Flood Zone X is an area of moderate flood hazard risk that is determined to be outside of the Special Flood Hazard area, according to FEMA flood maps. Also known as 500-year flood zones, these areas face a 0.2% chance of flooding during any given year. Homes in Flood Zone X are not federally mandated to have flood insurance.
Do I need flood insurance if I’m not in a flood zone?
A typical homeowners insurance policy does not cover water damage caused by flooding, so if you live near a body of water or any area that experiences even mild flooding from time to time, you may want to consider flood insurance. Without flood insurance coverage, you’ll have to pay out of pocket damages to your home caused by flooding.
How do I know if I need flood insurance?
To see if you need to buy flood insurance for your home for mortgage purposes, simply go to FEMA’s Flood Map Service Center and enter your address. If your home is in an area shaded blue, or any A or V zone, there’s a good chance you’ll need to purchase flood insurance to close on the home.
Is flood zone C better than X?
Flood zone C is said to have "minimal" risk primarily from ponding or local drainage problems and, along with zone X (unshaded) is outside of the 500-year floodplain, according to FEMA. Zone X (shaded) and zone B have a "moderate" risk of flooding and are both in the 500-year floodplain. While both minimal- and moderate-risk areas have a 0.2% of flooding annually, one could argue zones C and X (unshaded) face less risk than zones X (shaded) and B.
What happens if I cancel my flood insurance?
If flood insurance is required for your mortgage and you cancel it, you're likely breaking the terms of your loan agreement and it could result in you losing your mortgage.

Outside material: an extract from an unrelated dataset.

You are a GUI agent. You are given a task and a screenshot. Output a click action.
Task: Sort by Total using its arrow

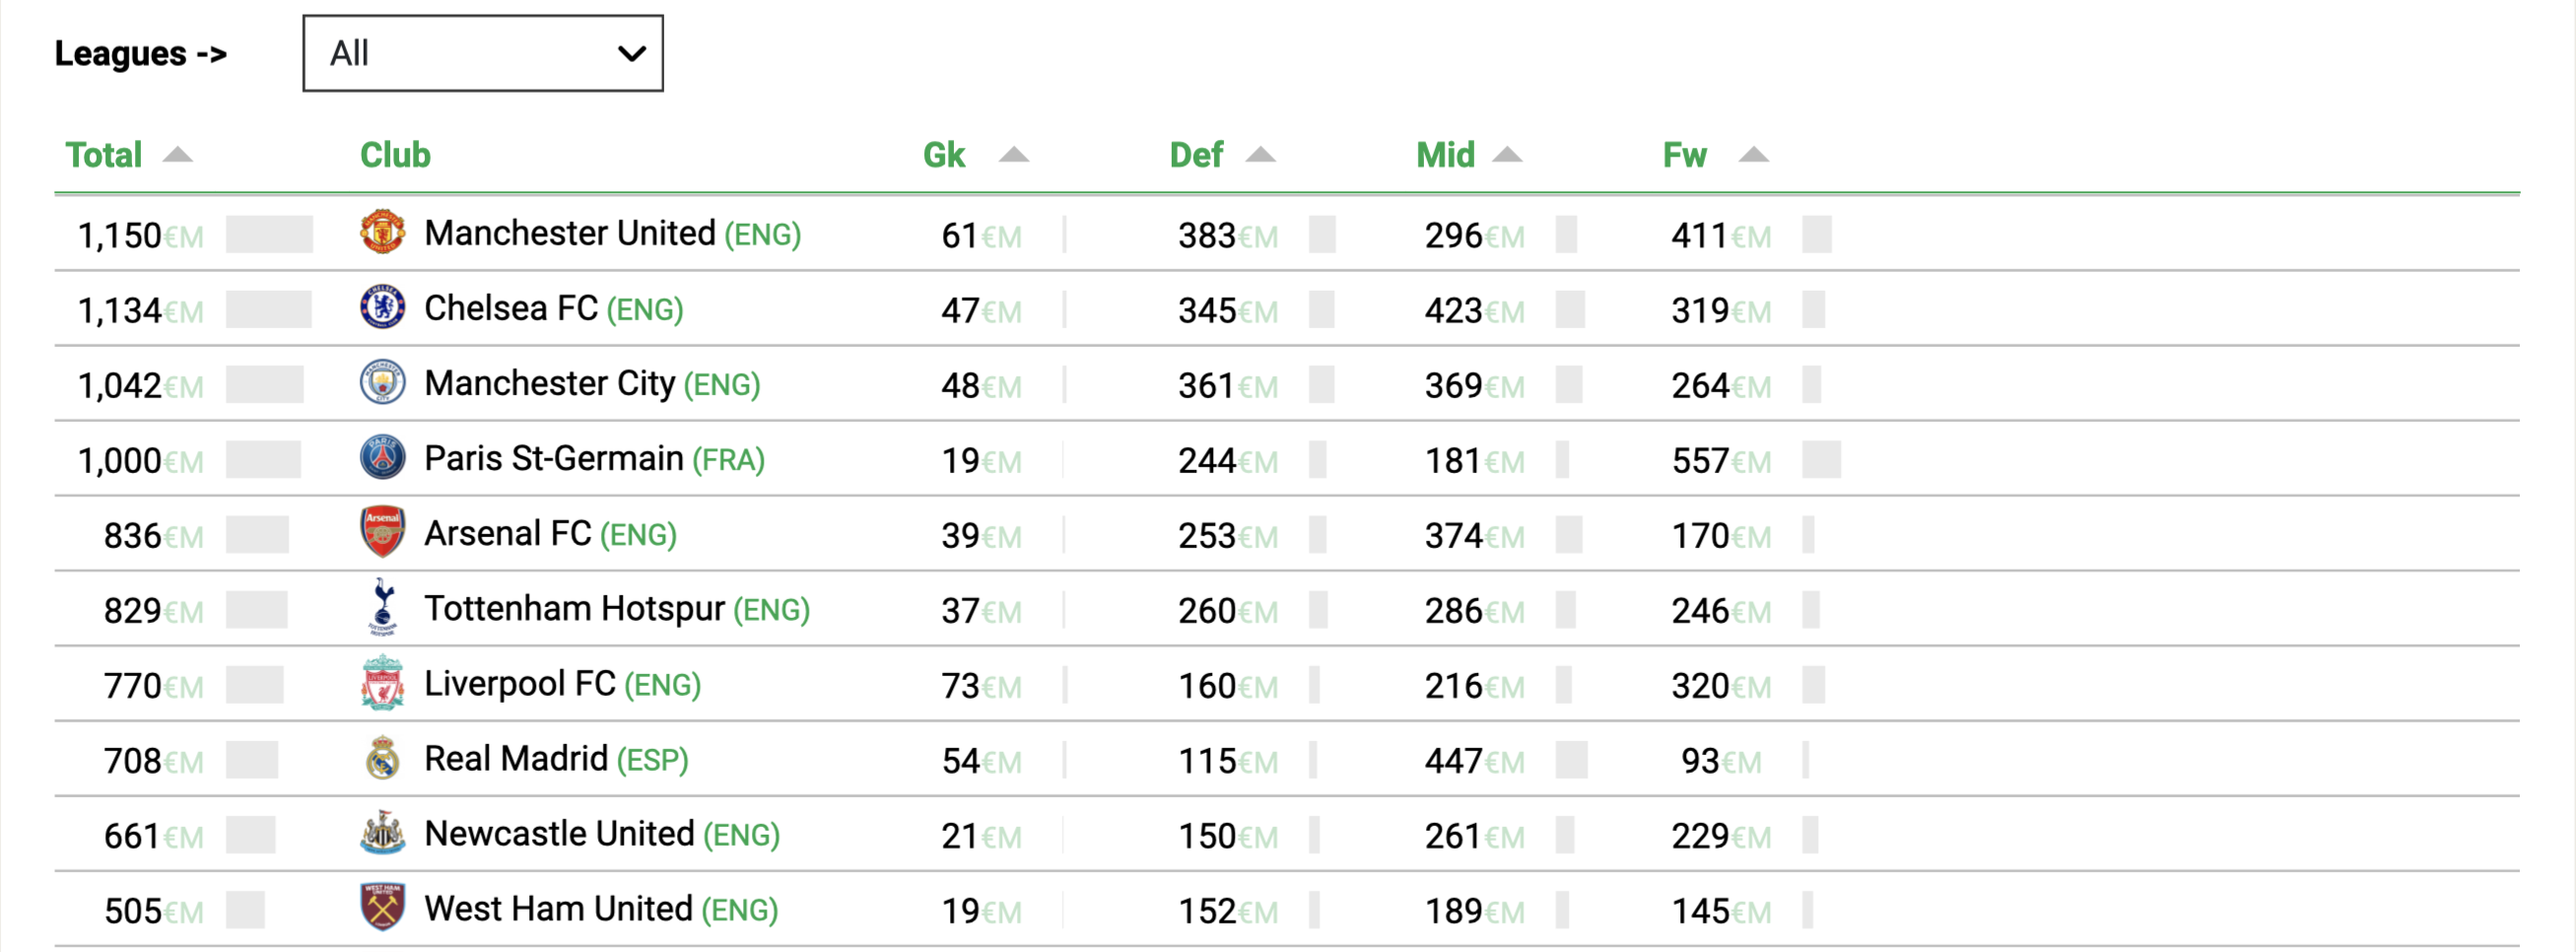[x=178, y=154]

Canceling your flood insurance also means your home and personal belongings are unprotected in the event they're damaged during a flood, which means you'd likely have to front repair and replacement costs yourself.
What is the best flood zone?
The flood zones that face the least amount of risk are zones B and X (shaded), as they are moderate-risk areas, while zones C and X (unshaded) face the last amount of flood risk.
Do you need flood insurance if you don’t have a mortgage?
No, you don't need flood insurance if you don't have a mortgage, but you may want to consider purchasing a policy anyway to ensure your home and belongings are covered in case of flood damage. Homes in minimal- and moderate-risk areas account for around 26% of flood insurance claims. Considering policies cost as little as $200 per year in these areas, it's a small price to pay knowing your property is fully protected.